- **WHAT IS EXPECTED**: Starting at the top of the entries below, write out each line up to and including the one containing "This screenshot has height=621, width=623.". Leave the pictures out.

Stored records:
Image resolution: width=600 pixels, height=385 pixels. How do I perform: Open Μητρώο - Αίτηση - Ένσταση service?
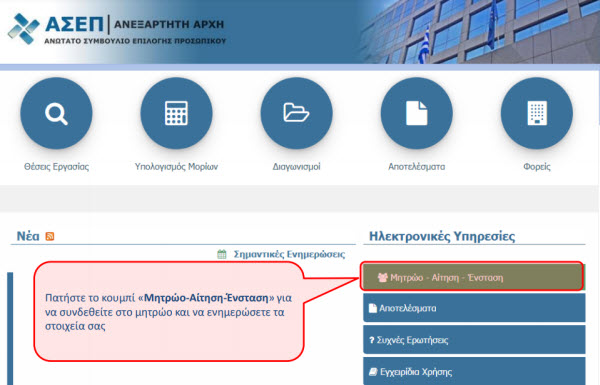(472, 276)
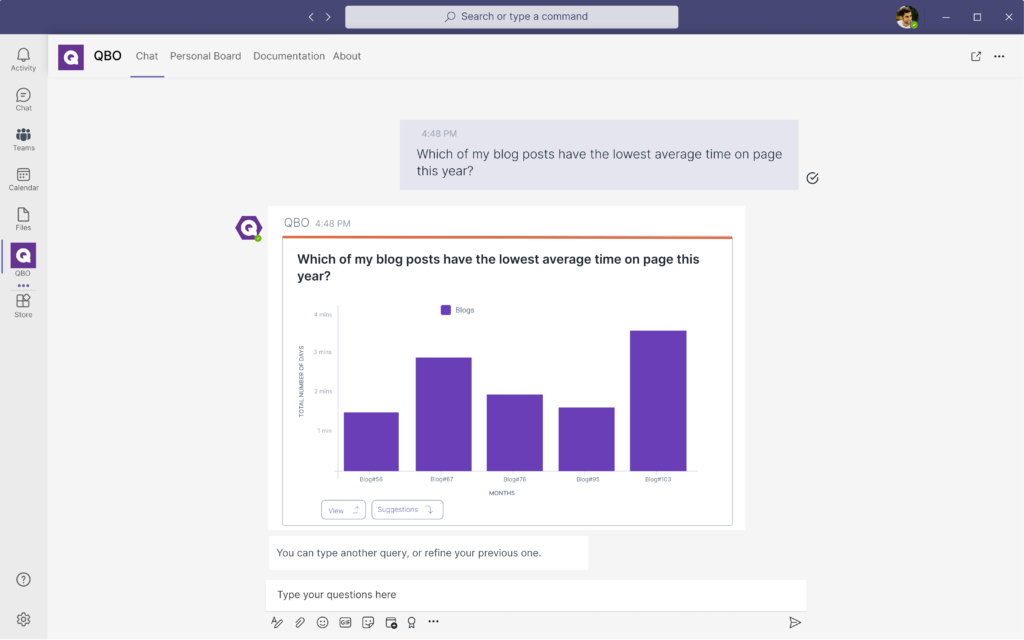Viewport: 1024px width, 640px height.
Task: Click the Blog#103 bar in chart
Action: pos(658,400)
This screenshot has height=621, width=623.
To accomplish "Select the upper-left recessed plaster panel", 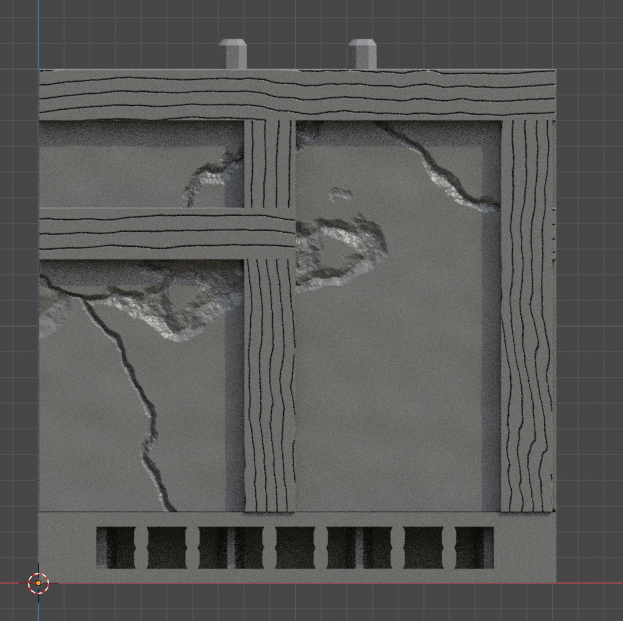I will 141,164.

- **OUTPUT FOR THIS EXERCISE**:
Image resolution: width=600 pixels, height=385 pixels. How do I perform: Open Μητρώο - Αίτηση - Ένσταση service?
(472, 276)
Viewport: 1024px width, 640px height.
Task: Click the Blog#103 bar in chart
Action: pos(658,400)
This screenshot has height=621, width=623.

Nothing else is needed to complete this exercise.